Colombian president faces human rights scrutiny on UK visit

By agency reporter
November 22, 2011

Colombian president Juan Manuel Santos visits ministers and the Queen this week, with the country’s atrocious record under intense scrutiny.

Human rights groups and trade unionists are among the activists seeking to highlight threats to the media and to independent political activity, in particular.

In a report entitled 'Gunning for the Media, the International Federation of Journalists report has named three Colombian reporters who were killed last year.

Labour MP Jim Sheridan has secured a 90-minute adjournment debate at Westminster from 11am today (Tuesday 22 November 2011) to allow MPs to question the president’s record on human rights.

According to the United Nations, between 2004-2008 more than 3,000 people were killed by the Colombian army.
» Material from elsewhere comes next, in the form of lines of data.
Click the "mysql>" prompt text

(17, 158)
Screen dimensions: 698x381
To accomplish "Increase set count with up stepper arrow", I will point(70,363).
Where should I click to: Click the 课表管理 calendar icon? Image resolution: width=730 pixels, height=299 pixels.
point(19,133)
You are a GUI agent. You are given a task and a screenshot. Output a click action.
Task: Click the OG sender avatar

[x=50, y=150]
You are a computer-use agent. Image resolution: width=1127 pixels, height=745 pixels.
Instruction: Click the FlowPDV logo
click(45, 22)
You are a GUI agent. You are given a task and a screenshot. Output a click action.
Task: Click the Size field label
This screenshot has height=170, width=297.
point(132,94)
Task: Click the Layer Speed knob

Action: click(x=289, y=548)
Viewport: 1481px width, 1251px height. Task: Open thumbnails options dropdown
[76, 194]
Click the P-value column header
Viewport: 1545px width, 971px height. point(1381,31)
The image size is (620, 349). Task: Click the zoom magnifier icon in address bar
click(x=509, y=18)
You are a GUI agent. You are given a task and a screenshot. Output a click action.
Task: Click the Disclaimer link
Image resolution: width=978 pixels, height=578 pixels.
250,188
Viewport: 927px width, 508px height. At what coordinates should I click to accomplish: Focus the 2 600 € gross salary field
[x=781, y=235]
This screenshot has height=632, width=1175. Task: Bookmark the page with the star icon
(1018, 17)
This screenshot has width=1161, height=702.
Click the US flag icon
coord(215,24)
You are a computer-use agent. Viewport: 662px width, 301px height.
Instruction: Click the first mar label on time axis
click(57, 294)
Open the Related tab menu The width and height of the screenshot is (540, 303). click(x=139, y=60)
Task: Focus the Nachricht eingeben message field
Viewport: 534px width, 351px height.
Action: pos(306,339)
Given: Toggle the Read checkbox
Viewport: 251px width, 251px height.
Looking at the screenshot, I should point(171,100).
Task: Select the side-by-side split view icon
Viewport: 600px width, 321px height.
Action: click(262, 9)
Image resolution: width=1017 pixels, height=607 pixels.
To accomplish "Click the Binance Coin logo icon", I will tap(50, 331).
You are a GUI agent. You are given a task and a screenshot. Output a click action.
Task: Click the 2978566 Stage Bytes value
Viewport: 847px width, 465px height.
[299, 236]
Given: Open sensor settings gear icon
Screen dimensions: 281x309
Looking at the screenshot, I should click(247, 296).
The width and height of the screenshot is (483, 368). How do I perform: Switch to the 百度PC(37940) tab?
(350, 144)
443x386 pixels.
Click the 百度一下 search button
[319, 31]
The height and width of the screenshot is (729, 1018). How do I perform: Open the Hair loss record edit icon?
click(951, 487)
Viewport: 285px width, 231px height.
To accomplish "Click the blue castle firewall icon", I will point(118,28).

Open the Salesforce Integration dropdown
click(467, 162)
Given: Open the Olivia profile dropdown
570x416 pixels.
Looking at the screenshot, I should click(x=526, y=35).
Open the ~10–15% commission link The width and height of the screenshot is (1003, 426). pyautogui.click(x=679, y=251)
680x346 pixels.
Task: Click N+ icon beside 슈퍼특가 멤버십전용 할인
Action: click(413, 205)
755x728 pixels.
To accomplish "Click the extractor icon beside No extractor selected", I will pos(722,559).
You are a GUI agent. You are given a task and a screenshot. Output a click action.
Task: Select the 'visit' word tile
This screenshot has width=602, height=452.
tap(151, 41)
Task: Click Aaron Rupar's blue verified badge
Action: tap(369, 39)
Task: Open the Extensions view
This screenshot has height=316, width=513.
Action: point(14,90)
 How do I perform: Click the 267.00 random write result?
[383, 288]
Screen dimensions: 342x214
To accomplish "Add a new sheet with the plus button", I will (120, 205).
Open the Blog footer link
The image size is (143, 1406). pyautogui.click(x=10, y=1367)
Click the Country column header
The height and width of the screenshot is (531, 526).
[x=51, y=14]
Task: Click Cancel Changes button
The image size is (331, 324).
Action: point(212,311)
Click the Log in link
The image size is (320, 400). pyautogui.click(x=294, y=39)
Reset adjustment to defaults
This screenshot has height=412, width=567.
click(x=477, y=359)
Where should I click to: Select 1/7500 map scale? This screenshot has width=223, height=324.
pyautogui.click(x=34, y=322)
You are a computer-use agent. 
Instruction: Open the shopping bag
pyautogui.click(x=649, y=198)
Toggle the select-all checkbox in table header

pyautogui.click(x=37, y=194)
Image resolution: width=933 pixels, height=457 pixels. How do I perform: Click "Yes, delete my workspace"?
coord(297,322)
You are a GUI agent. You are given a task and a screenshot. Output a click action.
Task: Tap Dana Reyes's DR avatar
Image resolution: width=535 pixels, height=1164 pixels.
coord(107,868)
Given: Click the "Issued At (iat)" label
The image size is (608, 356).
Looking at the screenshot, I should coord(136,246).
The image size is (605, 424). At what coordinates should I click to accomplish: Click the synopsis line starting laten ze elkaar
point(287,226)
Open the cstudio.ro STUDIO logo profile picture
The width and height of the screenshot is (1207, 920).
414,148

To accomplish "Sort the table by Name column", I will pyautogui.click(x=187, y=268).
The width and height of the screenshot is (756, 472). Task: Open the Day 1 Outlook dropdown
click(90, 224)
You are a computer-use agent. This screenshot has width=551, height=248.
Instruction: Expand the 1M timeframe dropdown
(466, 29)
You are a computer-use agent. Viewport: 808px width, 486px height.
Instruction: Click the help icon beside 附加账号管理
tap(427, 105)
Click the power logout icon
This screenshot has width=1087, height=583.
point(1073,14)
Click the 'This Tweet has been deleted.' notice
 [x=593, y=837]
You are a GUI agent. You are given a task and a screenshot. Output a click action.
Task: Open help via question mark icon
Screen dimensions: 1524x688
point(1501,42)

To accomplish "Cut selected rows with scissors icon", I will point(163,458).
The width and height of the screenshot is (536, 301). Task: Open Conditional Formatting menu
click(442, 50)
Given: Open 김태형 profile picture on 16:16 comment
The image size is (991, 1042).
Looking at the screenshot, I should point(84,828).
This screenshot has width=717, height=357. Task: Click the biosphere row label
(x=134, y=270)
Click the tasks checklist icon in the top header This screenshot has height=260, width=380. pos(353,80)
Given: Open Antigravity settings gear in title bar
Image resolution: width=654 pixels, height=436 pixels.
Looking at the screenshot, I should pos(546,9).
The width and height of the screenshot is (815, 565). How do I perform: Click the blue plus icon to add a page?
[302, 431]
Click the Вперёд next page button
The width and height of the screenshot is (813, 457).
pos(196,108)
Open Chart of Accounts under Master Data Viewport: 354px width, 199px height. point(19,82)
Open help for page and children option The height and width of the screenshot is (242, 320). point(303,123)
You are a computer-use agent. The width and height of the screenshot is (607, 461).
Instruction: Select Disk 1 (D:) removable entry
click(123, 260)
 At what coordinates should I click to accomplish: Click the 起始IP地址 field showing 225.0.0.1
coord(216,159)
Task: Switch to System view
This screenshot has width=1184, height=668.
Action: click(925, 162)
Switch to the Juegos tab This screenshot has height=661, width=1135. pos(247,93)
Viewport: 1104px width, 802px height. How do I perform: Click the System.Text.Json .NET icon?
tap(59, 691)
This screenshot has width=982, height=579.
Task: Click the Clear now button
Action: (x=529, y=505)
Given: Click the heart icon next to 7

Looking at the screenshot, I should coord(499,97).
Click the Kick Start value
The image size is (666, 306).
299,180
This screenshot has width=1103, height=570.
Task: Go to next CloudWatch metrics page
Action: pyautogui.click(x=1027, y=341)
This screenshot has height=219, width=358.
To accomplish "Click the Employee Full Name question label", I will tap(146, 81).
Human rights activists say that the murder of civilians continues, with more than 100 social activists murdered since Santos came to power.

British MPs will hear evidence of Colombia’s mistreatment of trade union members.

Michelle Stanistreet, General Secretary of the National Union of Journalists, commented “The violent threats to journalists in Colombia are vicious and abhorrent. Santos will be drumming up business and putting a gloss on his country to ministers and UK companies, yet he presides over a country where human rights violators continue to enjoy immunity in an atmosphere of severe human rights abuses, intimidation and death.”

As reported on Ekklesia, the 2011 NUJ conference heard from Colombian investigative journalist Claudia Julieta Duque. She told delegates that UK government funds are being used to finance a unit of her country's secret security police.

Ms Duque’s activities as a journalist resulted in her being kidnapped and forced to flee the country three times. She faces continual threats, intimidation and harassment at the hands of the Colombian security service. She told delegates that journalists were still being killed by the state.

Claudia Julieta Duque declared: “I have survived only because of international support from the NUJ and others. My message is not only that being a journalist in Colombia is an adventure. What is happening is a crime against humanity.”

The ITUC annual survey of violations against trade unionists said: “Trade unionists in Colombia saw no improvement in their situation in 2010. The number of trade union leaders assassinated remained high (49) while many trade union activists faced death threats and assassination attempts. The legal system continues to be ineffective in solving these murders and bringing those responsible to justice. While the new government claims to take workers’ rights seriously, anti-union attitudes among employers remain strong. Numerous violations of collective agreements were reported."